Two methods are effective for targeting big catfish, he said, drifting and anchoring.
“Anchoring is plenty effective and sometimes may be a little better than drifting,” he said, noting that the key is the migration of bait.
“Most of the fish are going to be following the bait, whether it is schools of herring or shad. If there is a big concentration of bait in the creeks, you will find some fish in there, too,” said Simpson (864-992-2352), who likes to anchor on ledges near creek channels or on points that intersect with the creek channel. Big fish can be around, “as long as there are baitfish present and there are good marks underneath them on the graph”
Once that type of situation is found and the anchors are set, he said it pays to be patient.
“You may need to sit there a good while, maybe up to an hour-and-a-half,” he said. “But those types of areas are highly traveled, so you may sit there 30 to 45 minutes without even a nibble, and then a group will come through, and you may catch two or three nice catfish in a short time.”
If after giving creeks a good time to produce with little to show for it, Simpson said he will probably move to main-lake humps and points and use the same anchoring setup.
“Just like in the other lakes, when I am targeting big catfish, I stick with tougher baits like gizzard shad, white perch and bream,” he said. “Herring will catch big fish, too, but when you are anchored down, sometimes smaller fish will tear the herring off. You may not see the rod tip move when you have herring on for bait, but when you reel in you may not have any bait left on your hook.”
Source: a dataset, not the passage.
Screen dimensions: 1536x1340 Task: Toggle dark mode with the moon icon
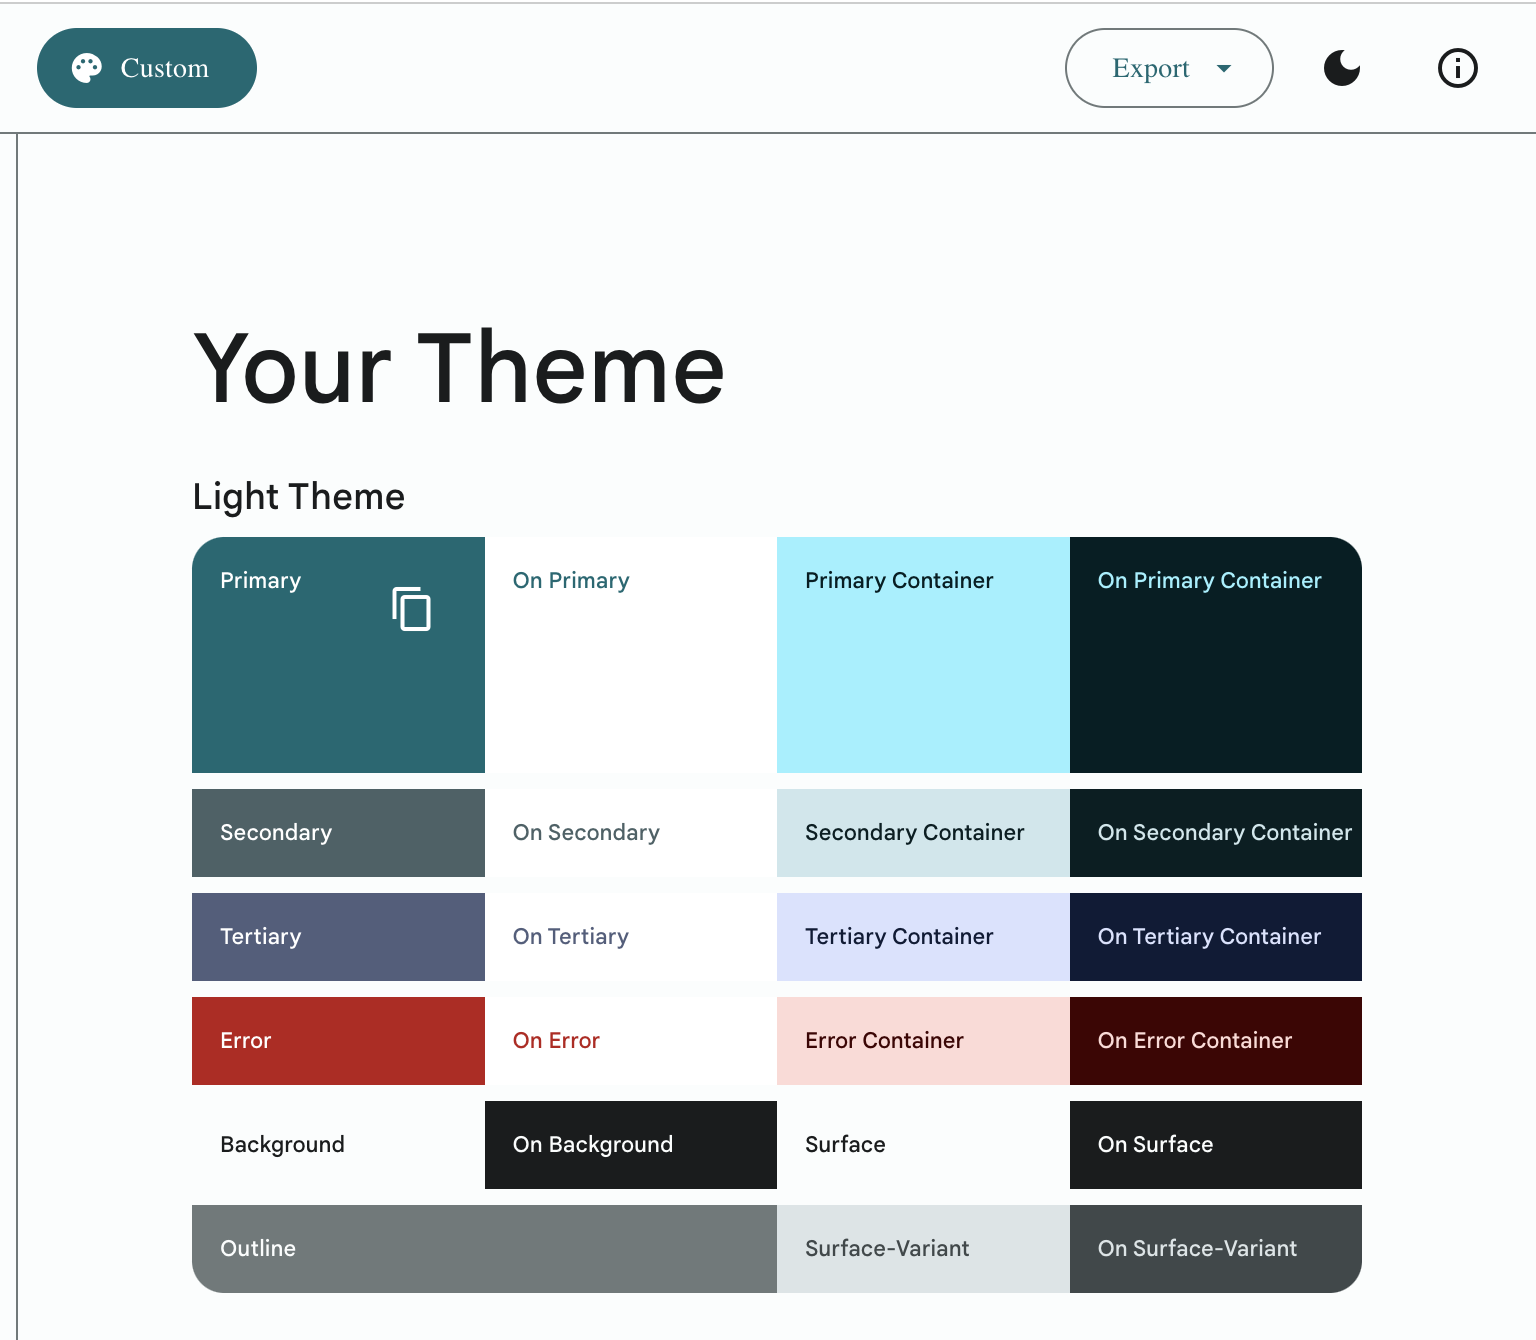tap(1341, 68)
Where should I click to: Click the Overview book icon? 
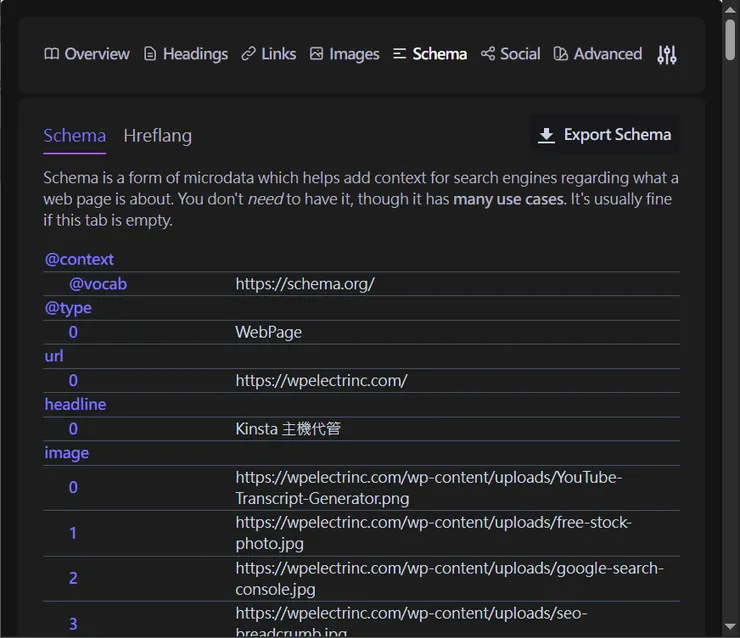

As is the case with other species, when the water temperature begins to cool down with the approach of winter, fish will begin to move deeper, noted Simpson, who makes one change when targeting flatheads over blues this time of year, he said.
“There are lots of rocky points and drops with big boulders on them. Anchoring on those areas and using live bream for bait really increases your chances of catching a big flathead,” Simpson said.